Assignment
From the line containing "Click the To win label" down to the final line of the entries below, quote every line verbatim. Exclude pictures.

Stored items

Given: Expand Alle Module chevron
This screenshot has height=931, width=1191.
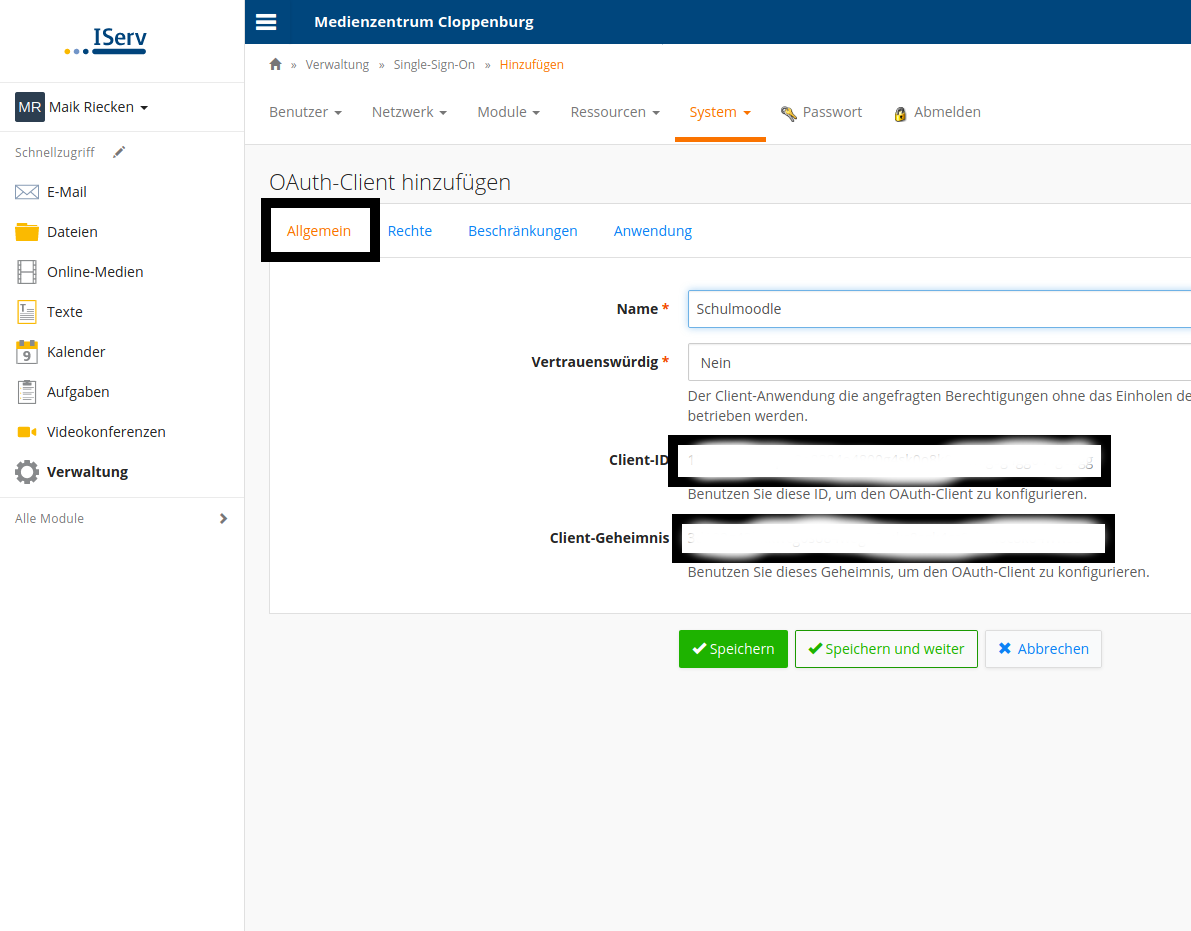Looking at the screenshot, I should click(x=223, y=518).
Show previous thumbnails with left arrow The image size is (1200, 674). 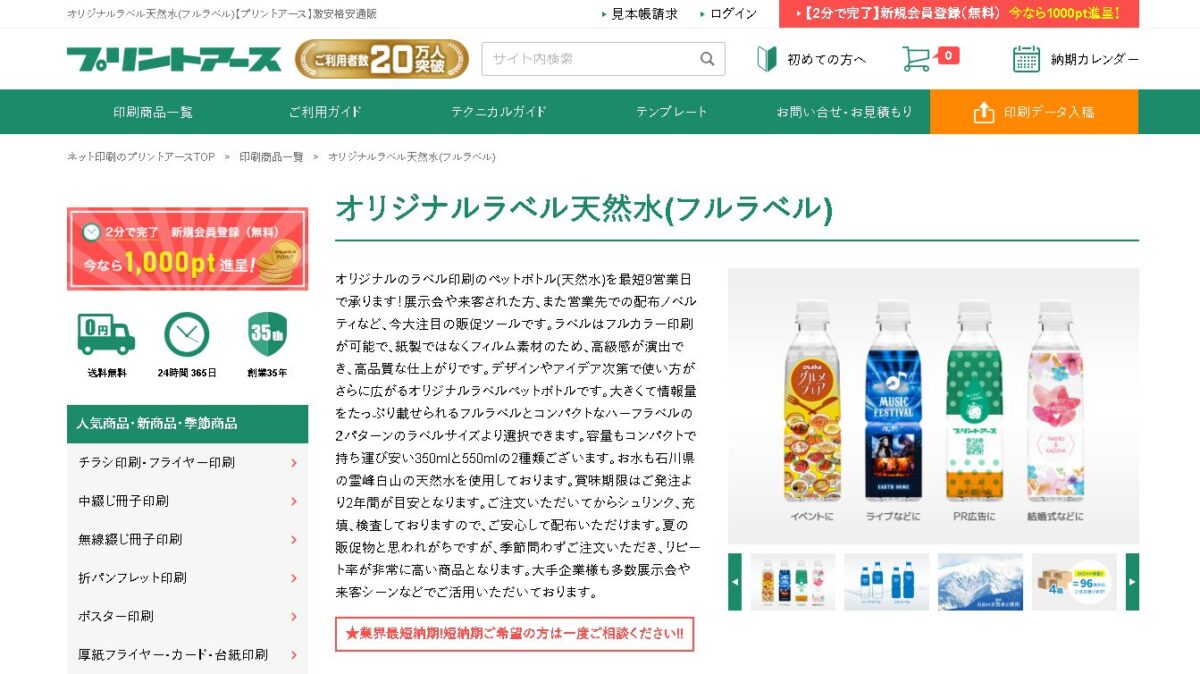coord(735,582)
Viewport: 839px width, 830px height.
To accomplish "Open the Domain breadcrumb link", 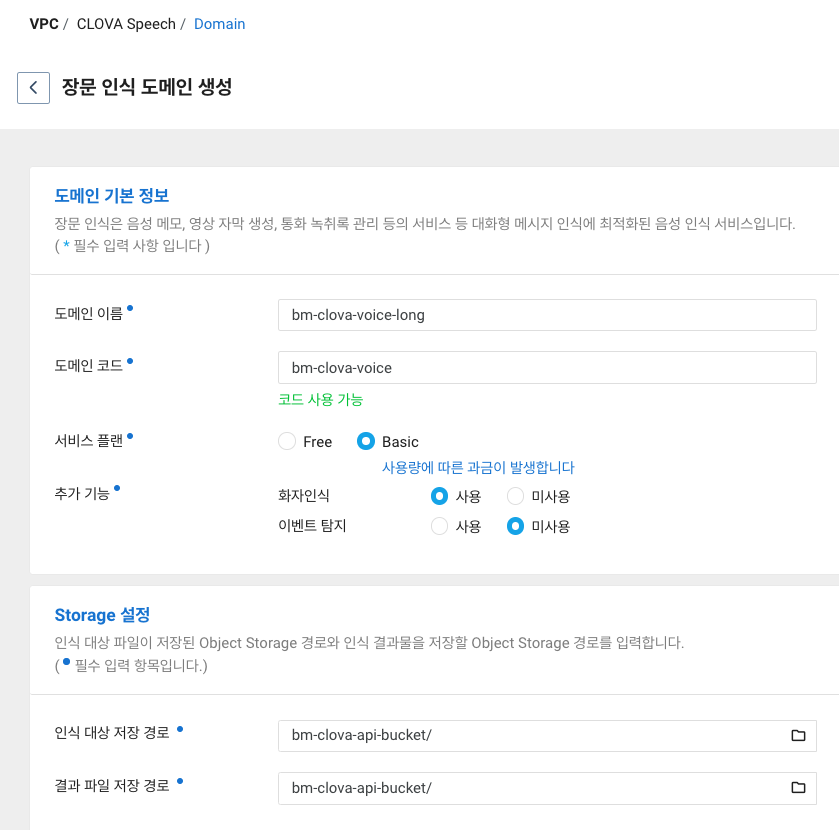I will (x=219, y=24).
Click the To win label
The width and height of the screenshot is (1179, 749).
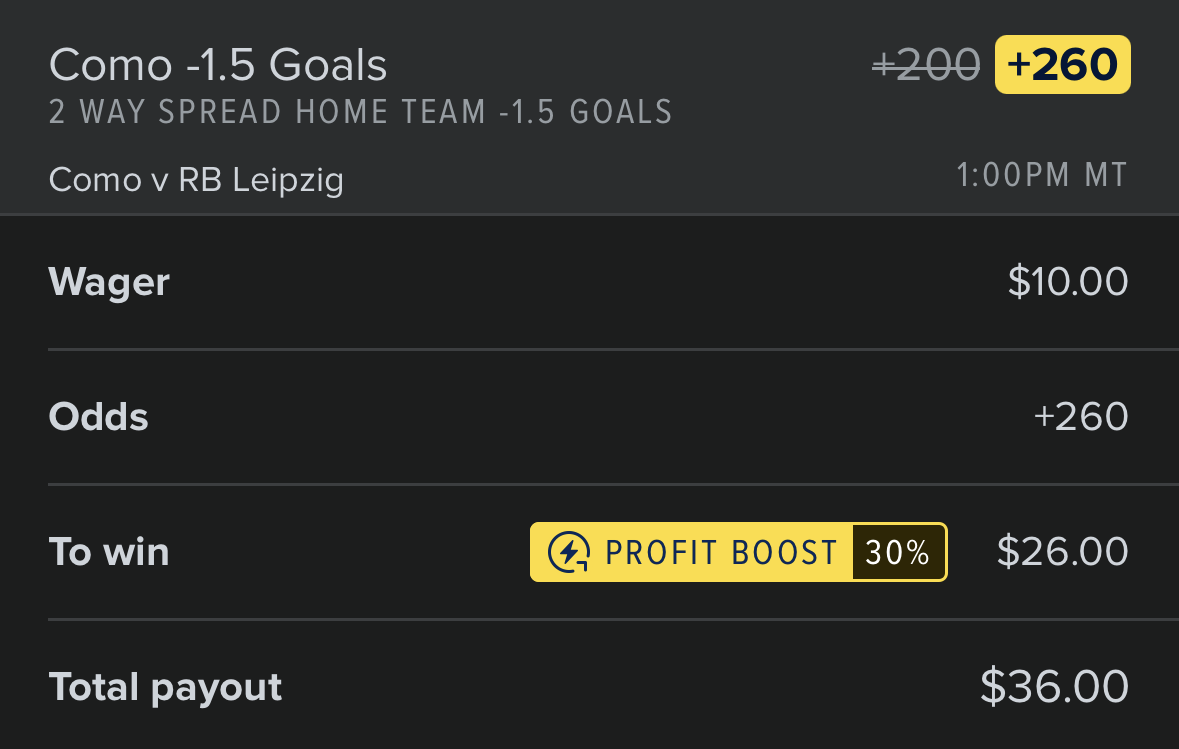tap(109, 552)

Result
Click the To win label
The width and height of the screenshot is (1179, 749).
tap(109, 552)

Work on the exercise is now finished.